Former Exmouth journalist Elvin John Derrick dies
PUBLISHED: 12:05 04 April 2014
Former Exmouth Chronicle reporter Elvin John Derrick, who went on to become the youngest TV news editor in Britain, but was famously banned from football matches because the team lost every game he reported on, has died at home in Norfolk, aged 75.
From the age of nine Elvin wanted to be a journalist; he wrote and illustrated a school magazine for his Withycombe Raleigh primary school.
The careers advisor at Exmouth Grammar School suggested he should become a language teacher but his dream came true in 1954 when he joined the Exmouth Chronicle as a junior reporter, aged just sixteen.
He loved cycling around Exmouth, Lympstone, Budleigh Salterton and every village in between, meeting extraordinary characters and covering all manner of events.
On one occasion, while interviewing an elderly couple, he fell through the floorboards of their house.
His wife Patricia said: “They were delighted because it meant they could finally get their errant landlord to do some much-needed repairs!

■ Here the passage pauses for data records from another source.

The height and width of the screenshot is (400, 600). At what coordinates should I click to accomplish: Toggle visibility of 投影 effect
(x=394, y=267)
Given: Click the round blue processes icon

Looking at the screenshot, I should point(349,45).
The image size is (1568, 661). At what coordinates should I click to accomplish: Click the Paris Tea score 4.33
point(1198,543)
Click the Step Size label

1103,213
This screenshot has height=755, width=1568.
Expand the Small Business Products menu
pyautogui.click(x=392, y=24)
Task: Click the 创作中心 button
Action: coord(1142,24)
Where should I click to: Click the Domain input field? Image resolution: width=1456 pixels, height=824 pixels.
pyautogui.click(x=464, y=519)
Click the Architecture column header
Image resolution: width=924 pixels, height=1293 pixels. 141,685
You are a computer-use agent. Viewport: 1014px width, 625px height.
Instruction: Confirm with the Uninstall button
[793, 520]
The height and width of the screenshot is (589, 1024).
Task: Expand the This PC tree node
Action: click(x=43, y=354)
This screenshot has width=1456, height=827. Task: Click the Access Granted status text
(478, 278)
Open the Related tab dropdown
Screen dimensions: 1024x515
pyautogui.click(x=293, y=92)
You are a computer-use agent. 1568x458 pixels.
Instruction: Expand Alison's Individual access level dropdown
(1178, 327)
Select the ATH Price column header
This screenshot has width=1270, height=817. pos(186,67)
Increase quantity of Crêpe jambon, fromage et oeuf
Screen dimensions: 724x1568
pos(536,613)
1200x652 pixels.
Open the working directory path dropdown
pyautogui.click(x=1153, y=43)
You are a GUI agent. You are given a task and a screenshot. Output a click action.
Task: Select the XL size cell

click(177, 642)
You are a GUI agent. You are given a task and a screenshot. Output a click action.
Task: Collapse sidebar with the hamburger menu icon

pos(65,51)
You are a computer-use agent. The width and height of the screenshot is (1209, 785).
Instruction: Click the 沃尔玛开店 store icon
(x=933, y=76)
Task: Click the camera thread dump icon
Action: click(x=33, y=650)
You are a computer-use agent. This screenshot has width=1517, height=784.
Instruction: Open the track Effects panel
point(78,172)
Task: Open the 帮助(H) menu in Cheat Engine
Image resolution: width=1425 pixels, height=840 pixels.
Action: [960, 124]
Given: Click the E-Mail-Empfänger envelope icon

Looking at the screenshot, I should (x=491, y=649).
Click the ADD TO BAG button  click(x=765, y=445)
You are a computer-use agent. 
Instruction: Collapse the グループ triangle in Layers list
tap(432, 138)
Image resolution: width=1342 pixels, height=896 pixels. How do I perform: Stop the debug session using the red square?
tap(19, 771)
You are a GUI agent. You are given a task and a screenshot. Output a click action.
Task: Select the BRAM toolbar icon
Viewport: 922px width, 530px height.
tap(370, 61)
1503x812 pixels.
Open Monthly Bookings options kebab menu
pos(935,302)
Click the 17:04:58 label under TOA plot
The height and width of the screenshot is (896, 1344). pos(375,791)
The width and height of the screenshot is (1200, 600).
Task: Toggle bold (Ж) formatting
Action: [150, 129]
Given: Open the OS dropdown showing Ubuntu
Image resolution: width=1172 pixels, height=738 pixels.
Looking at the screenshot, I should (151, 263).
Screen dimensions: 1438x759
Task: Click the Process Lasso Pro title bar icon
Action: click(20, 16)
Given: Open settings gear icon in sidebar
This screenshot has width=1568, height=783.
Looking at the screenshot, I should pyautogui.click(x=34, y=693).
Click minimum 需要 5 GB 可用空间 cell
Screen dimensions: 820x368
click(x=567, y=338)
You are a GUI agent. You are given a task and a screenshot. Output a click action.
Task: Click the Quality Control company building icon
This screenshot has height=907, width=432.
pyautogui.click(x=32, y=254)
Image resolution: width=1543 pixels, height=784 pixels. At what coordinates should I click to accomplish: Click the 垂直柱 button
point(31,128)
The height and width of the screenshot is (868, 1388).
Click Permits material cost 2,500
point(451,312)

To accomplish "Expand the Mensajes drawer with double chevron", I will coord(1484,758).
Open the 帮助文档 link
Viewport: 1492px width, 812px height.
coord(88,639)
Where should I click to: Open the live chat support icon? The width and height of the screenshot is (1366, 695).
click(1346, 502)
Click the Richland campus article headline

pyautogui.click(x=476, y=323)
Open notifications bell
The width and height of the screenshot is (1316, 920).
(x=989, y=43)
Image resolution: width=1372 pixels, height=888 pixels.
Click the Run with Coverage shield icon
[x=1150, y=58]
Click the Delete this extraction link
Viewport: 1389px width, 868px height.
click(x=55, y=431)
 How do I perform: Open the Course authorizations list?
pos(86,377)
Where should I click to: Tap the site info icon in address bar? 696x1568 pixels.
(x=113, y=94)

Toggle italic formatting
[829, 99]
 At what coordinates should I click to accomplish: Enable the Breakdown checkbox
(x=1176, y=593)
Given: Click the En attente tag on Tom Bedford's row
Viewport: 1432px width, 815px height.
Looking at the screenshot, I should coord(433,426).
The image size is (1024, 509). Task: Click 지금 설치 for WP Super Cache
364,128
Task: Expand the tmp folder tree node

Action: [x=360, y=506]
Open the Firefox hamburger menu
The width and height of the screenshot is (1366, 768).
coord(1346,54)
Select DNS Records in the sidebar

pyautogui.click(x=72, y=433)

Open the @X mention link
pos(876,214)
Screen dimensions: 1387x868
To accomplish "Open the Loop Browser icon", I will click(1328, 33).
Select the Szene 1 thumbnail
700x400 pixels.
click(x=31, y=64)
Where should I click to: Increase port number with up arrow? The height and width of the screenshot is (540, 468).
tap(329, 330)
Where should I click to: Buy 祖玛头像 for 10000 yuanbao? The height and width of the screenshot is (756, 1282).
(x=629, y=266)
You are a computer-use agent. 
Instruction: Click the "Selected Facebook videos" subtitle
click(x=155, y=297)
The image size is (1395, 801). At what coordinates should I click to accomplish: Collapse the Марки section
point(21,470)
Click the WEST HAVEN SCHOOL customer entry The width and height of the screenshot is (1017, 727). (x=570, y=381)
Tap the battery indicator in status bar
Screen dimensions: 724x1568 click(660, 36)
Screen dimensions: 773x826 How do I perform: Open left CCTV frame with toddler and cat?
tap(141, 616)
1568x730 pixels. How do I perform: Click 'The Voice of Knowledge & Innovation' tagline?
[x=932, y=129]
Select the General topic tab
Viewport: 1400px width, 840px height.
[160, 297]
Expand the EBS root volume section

Luckily he wasn’t hurt.”
He was once banned by a local football team on the grounds that they lost every game he reported on.
Howver, editor Bill King insisted matches must be covered, and Elvin wrote a witty piece about having to watch the game through a hole in the hedge, unable to see either end of the football pitch.
As a young man Elvin loved swimming and water polo; he was well known in Exmouth for his comedy diving routines – he would don old-fashioned women’s bloomers and “parachute” off the diving board into the pool.
He was a member of the model aircraft club and spent many hours flying on Woodbury Common.
Seven years on the Chronicle was followed by a brief spell with the Express & Echo in Exeter, then he was invited to join Westward Television in Plymouth.
He was appointed news editor of the magazine programme Westward Diary in 1962. At the time, aged 24, he was the youngest television news editor in Britain.
He covered many of the major Westcountry maritime events of the ’60s: notably Sir Francis Chichester’s solo round-the-world voyage, and the tragic story of yachtsman Donald Crowhurst. His coverage of the Torrey Canyon oil tanker disaster so impressed ITN that they twice offered him jobs in London. He turned them down in favour of moving to Norwich in 1973 as news editor of Anglia Television where he remained until retirement.
Patricia said: “Retirement enabled Elvin to return to a hobby that had begun in Exmouth.
“As a boy he cycled the streets of his home town looking for houses with a cactus in the window – he would knock on the door and beg a cutting, very rarely meeting with refusal.
“He amassed a sizeable collection, only to lose the lot one hard winter as his parents could not afford a heated greenhouse.”
He was chairman of the South Norfolk Cactus & Succulent Society for seven years, winning many awards with his prizewinning specimens.
He leaves a widow, Patricia, a son Eden, daughter Hannah and grandson Edward.